(Task):
Your answer should be an exact copy of the listing.
★ ★ ★ ★
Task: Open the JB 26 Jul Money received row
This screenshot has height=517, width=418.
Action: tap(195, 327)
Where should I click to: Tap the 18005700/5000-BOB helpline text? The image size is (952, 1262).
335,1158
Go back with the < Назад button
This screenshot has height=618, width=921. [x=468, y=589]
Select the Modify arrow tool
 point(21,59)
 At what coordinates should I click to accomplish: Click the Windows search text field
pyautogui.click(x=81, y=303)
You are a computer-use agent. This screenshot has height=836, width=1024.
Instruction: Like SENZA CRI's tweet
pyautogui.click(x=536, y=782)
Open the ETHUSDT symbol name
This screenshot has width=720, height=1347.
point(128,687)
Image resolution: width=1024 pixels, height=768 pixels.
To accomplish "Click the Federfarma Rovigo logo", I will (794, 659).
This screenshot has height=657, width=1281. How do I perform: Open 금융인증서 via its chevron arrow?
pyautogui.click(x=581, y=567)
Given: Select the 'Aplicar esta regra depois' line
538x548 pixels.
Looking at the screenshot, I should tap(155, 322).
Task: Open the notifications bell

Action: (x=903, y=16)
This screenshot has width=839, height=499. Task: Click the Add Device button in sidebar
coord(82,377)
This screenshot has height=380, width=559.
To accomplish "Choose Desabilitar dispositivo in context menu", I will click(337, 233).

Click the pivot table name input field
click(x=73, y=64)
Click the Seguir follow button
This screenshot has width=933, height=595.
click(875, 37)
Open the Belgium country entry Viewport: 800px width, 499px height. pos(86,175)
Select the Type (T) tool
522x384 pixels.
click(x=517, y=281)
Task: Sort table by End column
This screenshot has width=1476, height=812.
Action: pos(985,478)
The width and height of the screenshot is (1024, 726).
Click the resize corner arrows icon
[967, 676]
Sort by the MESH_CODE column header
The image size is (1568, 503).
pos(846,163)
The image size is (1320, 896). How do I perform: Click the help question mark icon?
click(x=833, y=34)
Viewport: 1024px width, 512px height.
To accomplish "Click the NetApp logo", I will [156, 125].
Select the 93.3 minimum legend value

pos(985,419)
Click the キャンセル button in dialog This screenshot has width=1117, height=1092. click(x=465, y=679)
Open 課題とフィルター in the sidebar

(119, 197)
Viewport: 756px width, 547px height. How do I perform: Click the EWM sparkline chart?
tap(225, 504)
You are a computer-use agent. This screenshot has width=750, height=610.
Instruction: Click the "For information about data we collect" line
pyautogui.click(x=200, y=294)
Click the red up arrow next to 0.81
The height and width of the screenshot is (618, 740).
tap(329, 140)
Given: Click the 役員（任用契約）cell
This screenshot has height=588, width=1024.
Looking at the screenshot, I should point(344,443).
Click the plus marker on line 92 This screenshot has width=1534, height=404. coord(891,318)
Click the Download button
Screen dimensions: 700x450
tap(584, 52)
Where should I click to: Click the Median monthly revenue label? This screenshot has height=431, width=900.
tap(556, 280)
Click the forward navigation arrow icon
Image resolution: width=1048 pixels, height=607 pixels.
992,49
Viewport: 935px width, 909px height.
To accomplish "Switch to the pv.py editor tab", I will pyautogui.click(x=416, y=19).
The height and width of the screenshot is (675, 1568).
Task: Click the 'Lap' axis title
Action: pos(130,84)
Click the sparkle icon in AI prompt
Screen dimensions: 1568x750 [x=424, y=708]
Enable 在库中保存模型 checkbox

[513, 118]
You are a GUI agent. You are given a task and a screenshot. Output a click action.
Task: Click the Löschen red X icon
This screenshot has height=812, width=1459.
★ ★ ★ ★
(Task solution):
Task: Open the JB 26 Jul Money received row
This screenshot has height=517, width=418.
Action: tap(195, 327)
Where should I click to: Tap the 18005700/5000-BOB helpline text? The image size is (952, 1262).
335,1158
Go back with the < Назад button
This screenshot has height=618, width=921. [x=468, y=589]
Select the Modify arrow tool
 point(21,59)
 At what coordinates should I click to accomplish: Click the Windows search text field
pyautogui.click(x=81, y=303)
You are a computer-use agent. This screenshot has height=836, width=1024.
Instruction: Like SENZA CRI's tweet
pyautogui.click(x=536, y=782)
Open the ETHUSDT symbol name
This screenshot has width=720, height=1347.
point(128,687)
Image resolution: width=1024 pixels, height=768 pixels.
To accomplish "Click the Federfarma Rovigo logo", I will (794, 659).
This screenshot has height=657, width=1281. How do I perform: Open 금융인증서 via its chevron arrow?
pyautogui.click(x=581, y=567)
Given: Select the 'Aplicar esta regra depois' line
538x548 pixels.
Looking at the screenshot, I should tap(155, 322).
Task: Open the notifications bell

Action: (x=903, y=16)
This screenshot has width=839, height=499. Task: Click the Add Device button in sidebar
coord(82,377)
This screenshot has height=380, width=559.
To accomplish "Choose Desabilitar dispositivo in context menu", I will click(337, 233).

Click the pivot table name input field
click(x=73, y=64)
Click the Seguir follow button
This screenshot has width=933, height=595.
click(875, 37)
Open the Belgium country entry Viewport: 800px width, 499px height. pos(86,175)
Select the Type (T) tool
522x384 pixels.
click(x=517, y=281)
Task: Sort table by End column
This screenshot has width=1476, height=812.
Action: pos(985,478)
The width and height of the screenshot is (1024, 726).
Click the resize corner arrows icon
[967, 676]
Sort by the MESH_CODE column header
The image size is (1568, 503).
pos(846,163)
The image size is (1320, 896). How do I perform: Click the help question mark icon?
click(x=833, y=34)
Viewport: 1024px width, 512px height.
To accomplish "Click the NetApp logo", I will [156, 125].
Select the 93.3 minimum legend value

pos(985,419)
Click the キャンセル button in dialog This screenshot has width=1117, height=1092. click(x=465, y=679)
Open 課題とフィルター in the sidebar

(119, 197)
Viewport: 756px width, 547px height. How do I perform: Click the EWM sparkline chart?
tap(225, 504)
You are a computer-use agent. This screenshot has width=750, height=610.
Instruction: Click the "For information about data we collect" line
pyautogui.click(x=200, y=294)
Click the red up arrow next to 0.81
The height and width of the screenshot is (618, 740).
tap(329, 140)
Given: Click the 役員（任用契約）cell
This screenshot has height=588, width=1024.
Looking at the screenshot, I should point(344,443).
Click the plus marker on line 92 This screenshot has width=1534, height=404. coord(891,318)
Click the Download button
Screen dimensions: 700x450
tap(584, 52)
Where should I click to: Click the Median monthly revenue label? This screenshot has height=431, width=900.
tap(556, 280)
Click the forward navigation arrow icon
Image resolution: width=1048 pixels, height=607 pixels.
992,49
Viewport: 935px width, 909px height.
To accomplish "Switch to the pv.py editor tab", I will pyautogui.click(x=416, y=19).
The height and width of the screenshot is (675, 1568).
Task: Click the 'Lap' axis title
Action: pos(130,84)
Click the sparkle icon in AI prompt
Screen dimensions: 1568x750 [x=424, y=708]
Enable 在库中保存模型 checkbox

[513, 118]
You are a GUI agent. You are given a task and a screenshot. Output a click action.
Task: Click the Löschen red X icon
This screenshot has height=812, width=1459.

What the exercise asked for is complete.